Nice speech. For once, it wasn’t lost in translation.
The Dogs didn’t face plant out of the gate, which has been a frequent problem this season. They played well defensively, crashed the boards, got strong performances from guards Kenny Gaines and J.J. Frazier -- 49 points, four steals and zero turnovers between them -- and committed only seven turnovers.
Georgia outscored Ole Miss 22-2 off turnovers and 19-7 in second-chance points. That’s about effort.
It doesn’t mean much in the big picture. Georgia (15-12, 8-8) is scrambling just to finish .500 in the conference and the best it can realistically hope for is an NIT invitation. The real question: Where are things headed under Fox? He’s a really good coach who has had a really bad year. This has been his worst of his seven seasons, given expectations and what he had returning (six players and three starters, including a pair of senior guards, Gaines and Charles Mann).
But it’s unlikely he is going to get fired, and I’m not sure that he should be.
Athletic director Greg McGarity issued his standard response Saturday when asked his view of Fox and the program: “Same answer I would give for tennis, golf, basketball, football. I don’t make any comments during the year.”

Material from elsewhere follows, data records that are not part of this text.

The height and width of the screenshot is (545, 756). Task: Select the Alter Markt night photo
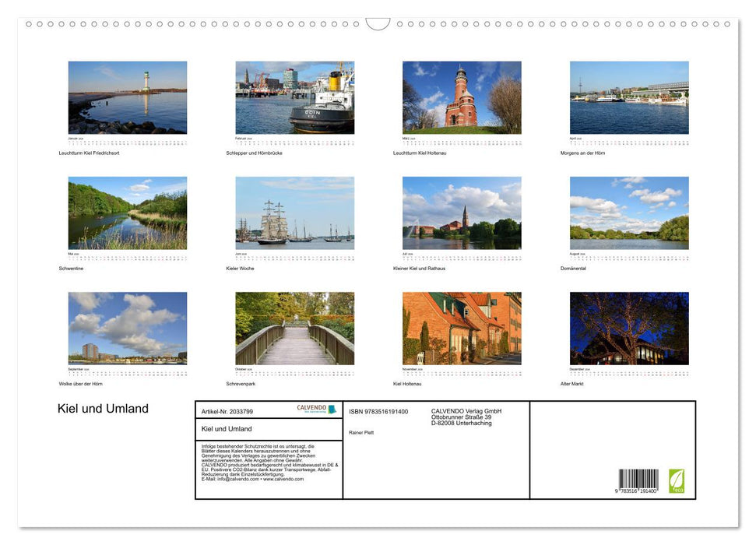tap(629, 328)

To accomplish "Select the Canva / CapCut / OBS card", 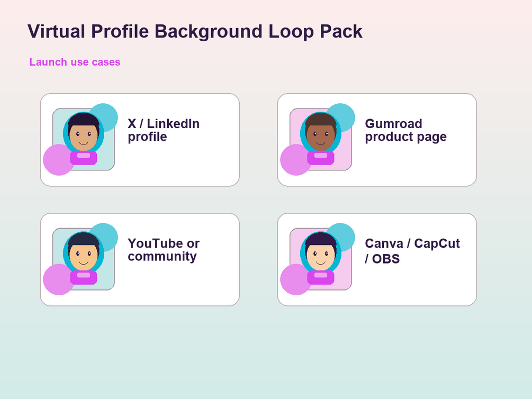I will (377, 259).
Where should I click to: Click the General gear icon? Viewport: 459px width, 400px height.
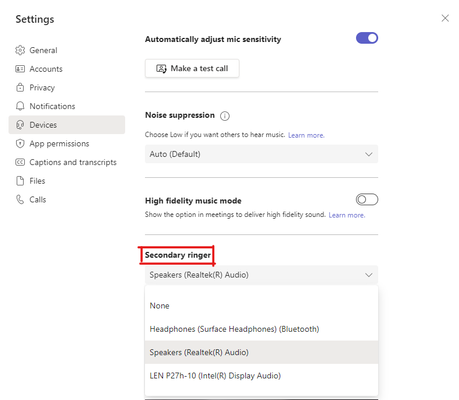[x=20, y=50]
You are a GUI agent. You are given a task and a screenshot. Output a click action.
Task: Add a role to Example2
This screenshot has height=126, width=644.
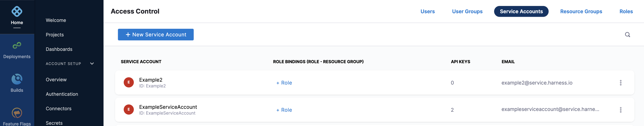[x=284, y=83]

He pushed the button on the Mark Richt firing. That actually is one reason why Fox may be safe. To fire Fox would necessitate a $2.4 million buyout. That’s on top of the approximate $6.2 million Georgia is paying Richt and several former assistants who were let go after the football season. Even athletic departments flush with revenue don’t like spending $8.6 million on coaches to not coach.

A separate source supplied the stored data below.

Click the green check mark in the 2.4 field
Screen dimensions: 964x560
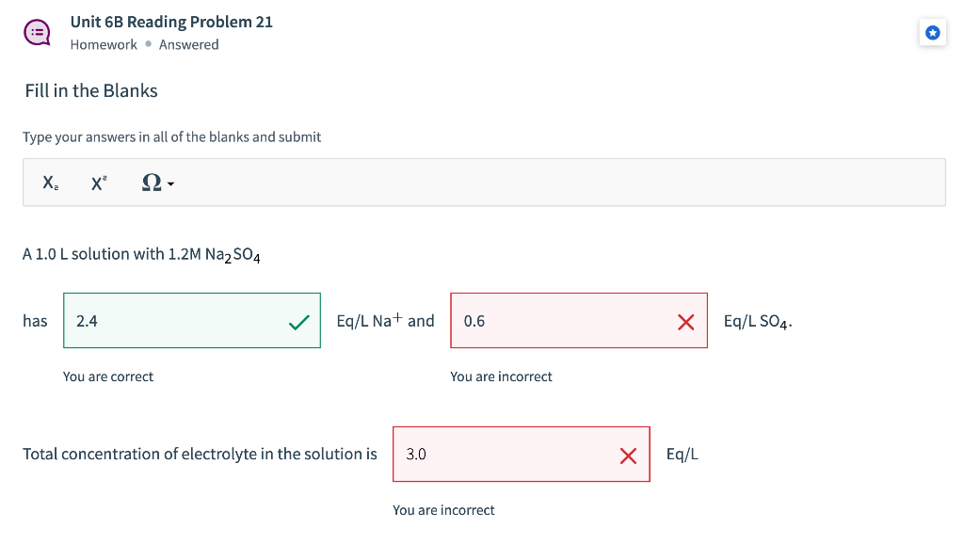click(x=298, y=322)
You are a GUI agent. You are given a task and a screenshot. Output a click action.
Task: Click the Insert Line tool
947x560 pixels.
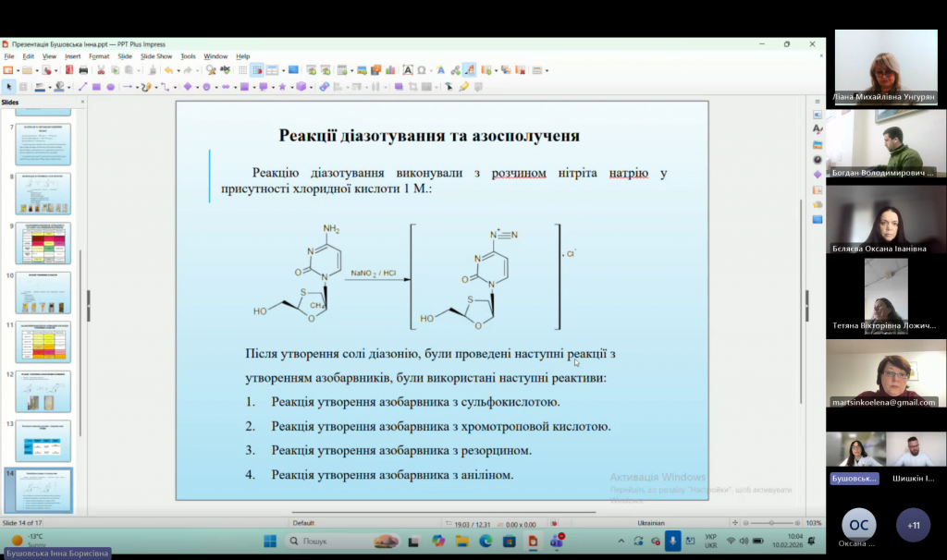pos(82,87)
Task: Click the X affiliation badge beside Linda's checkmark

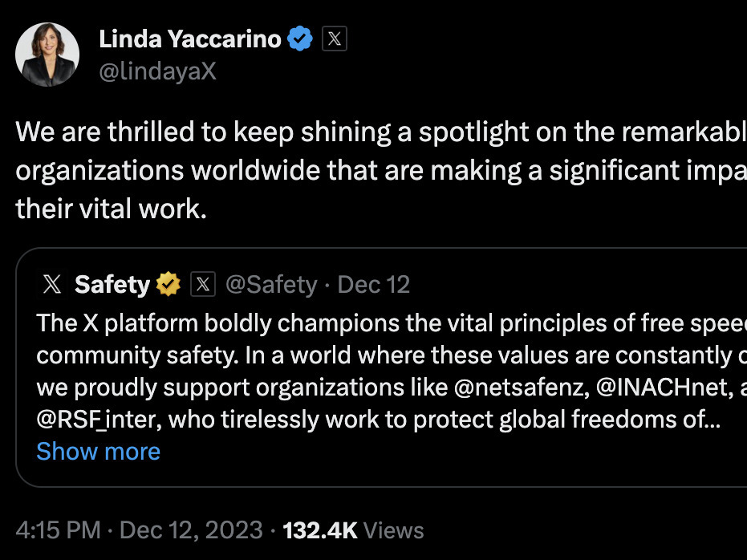Action: pos(334,38)
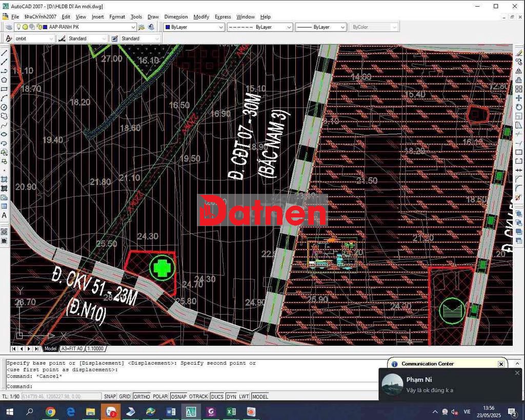The image size is (525, 420).
Task: Open the Layer Properties Manager icon
Action: point(9,27)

It’s understandable why some fans want Fox out. He will have made the tournament only twice in seven seasons, which doesn’t suggest overwhelming success. But it’s important to remember the bag of manure he inherited post-Jim Harrick/Dennis Felton. That’s not an excuse to be used for eternity, but Fox has refused to kiss the recruiting vermin down at the AAU level, for which he has McGarity’s respect and support.
Also, Fox’s previous two teams went 23-13 in the SEC and had 20-plus wins overall. Only Tubby Smith accomplished the latter in Athens. (Jim Harrick would’ve gotten there if the school the school hadn’t to pull out of SEC and NCAA tournament play in 2003 in anticipation NCAA sanctions. But he also wouldn’t have won so many games if he hadn’t cheated.)
This season represents Fox’s first horrible step backwards. Yes, Georgia went from 21-12 with an NCAA berth in 2012 (Fox’s second year) to 15-17 the next two seasons. But as he said, referencing the unexpected defections of both Travis Leslie and Trey Thompkins to the pros, “When those guys went pro, we weren’t ready for that.”
As for this year, “Our expectation with this group was that we would have a chance in late February to do something, and we were in position to if we had beaten Florida or Vandy.”
Next year could be better. Next year should be better. Frazier, Yante Maten and the injured Juwan Parker will be back. A couple of top recruits will be coming in. Fox is optimistic.
“We can have a terrific young team,” he said.
At some point, words won’t be enough.